In the past, the recipe for RSI would consist of pre‐oxygenation, pre‐defined doses of thiopentone and suxamethonium, direct laryngoscopy and intubation with a tracheal tube with the application of cricoid force, which might be released, should difficulty be encountered 17. There now exists a range of other options, with variations in pharmacological agents and airway equipment to name but two. The large sample size included by Zdravkovic et al. reinforces this variation but tells us little on which pharmacological or airway choices are preferred, but variation on these and other practices are likely increasing too. Nevertheless, we argue the old questions on the use of thiopentone vs. propofol, suxamethonium vs. rocuronium and opioid vs. no opioid are becoming increasingly irrelevant. Some may argue that consensus on RSI, or even cricoid force, are aims that are themselves outdated. Instead, we might wish to consider whether RSI has a place in contemporary practice, and what it actually means when say we are going to perform it as part of our anaesthetic technique.
This apparent inconsistency in clinical practice has emerged in part due to a poor evidence base supporting individual interventions. Tried and tested strategies for RSI, along with pragmatic challenges in conducting research in this area, have left high‐quality data wanting. This represents fertile ground for research to elucidate the role of gastric ultrasound in RSI, optimal patient positioning, and perhaps most debatable, the true impact of cricoid force on patient outcomes following RSI in different patient settings 18. We might, however, never be able to generate this evidence, or even define a range of pragmatic end‐points that should be measured. Instead, we might wish to develop consensus on strategies to reduce pulmonary aspiration risk, as well as other RSI‐related complications.

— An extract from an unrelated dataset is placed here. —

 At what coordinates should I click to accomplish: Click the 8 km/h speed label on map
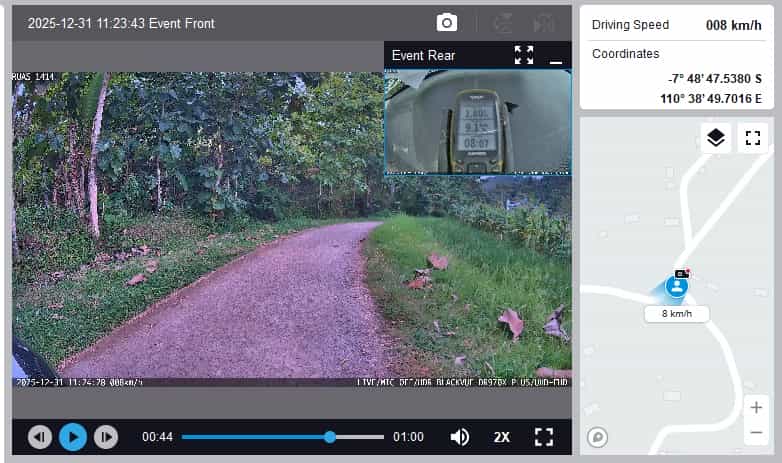(677, 314)
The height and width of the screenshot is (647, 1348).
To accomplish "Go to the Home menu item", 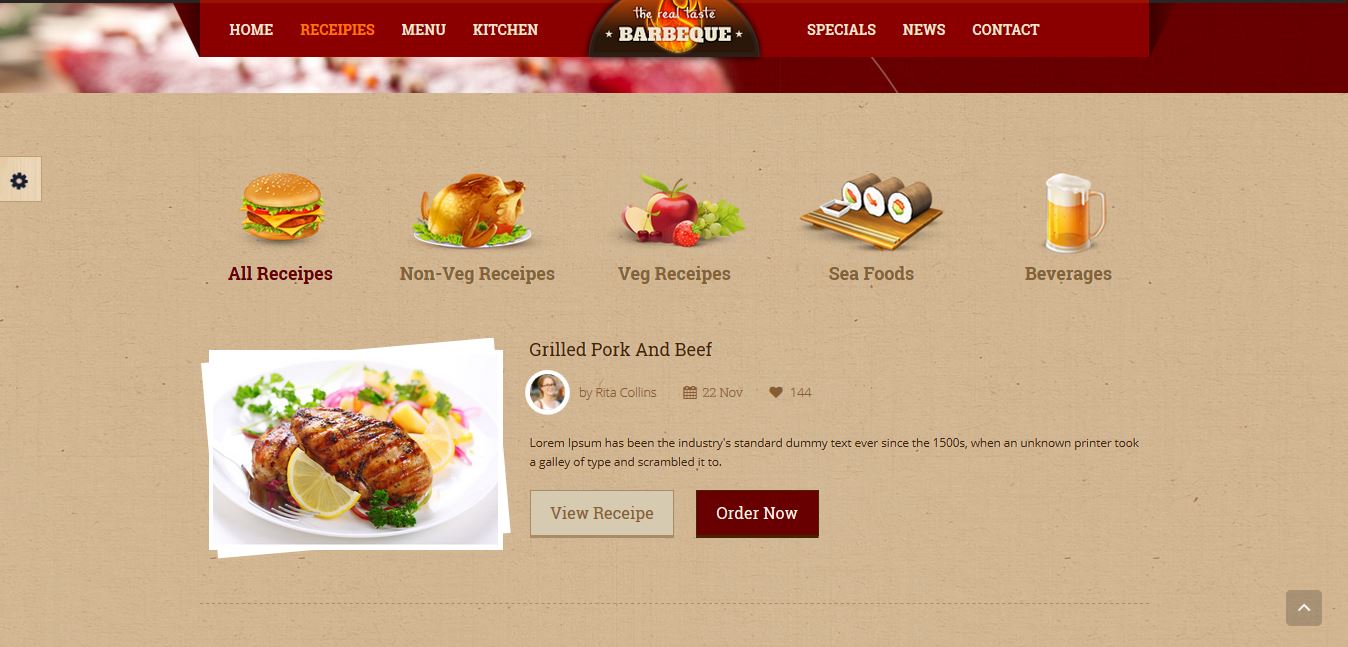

The ‘classical’ RSI seems to have evolved to the extent that there seems to be widespread confusion on what exactly a ‘modified’ or contemporary RSI entails. We argue this confusion can only be overcome by recognising the process of an RSI not as a prescriptive approach to induction of anaesthesia and tracheal intubation, and more about tailoring practices to avoid complications in high‐risk patients. These complications include: haemodynamic compromise; pulmonary aspiration and other major airway complications; awareness during general anaesthesia; and clinically significant end‐organ damage. Any future consensus should perhaps focus less on questions that might now be seen by many as increasingly irrelevant, and more on how we identify patients at risk of RSI‐related complications, particularly pulmonary aspiration, and how to safely mitigate against these. For reminding us of the importance of pulmonary aspiration risk stratification and the need for consensus on strategies to reduce its incidence, Zdravkovic et al. should be congratulated.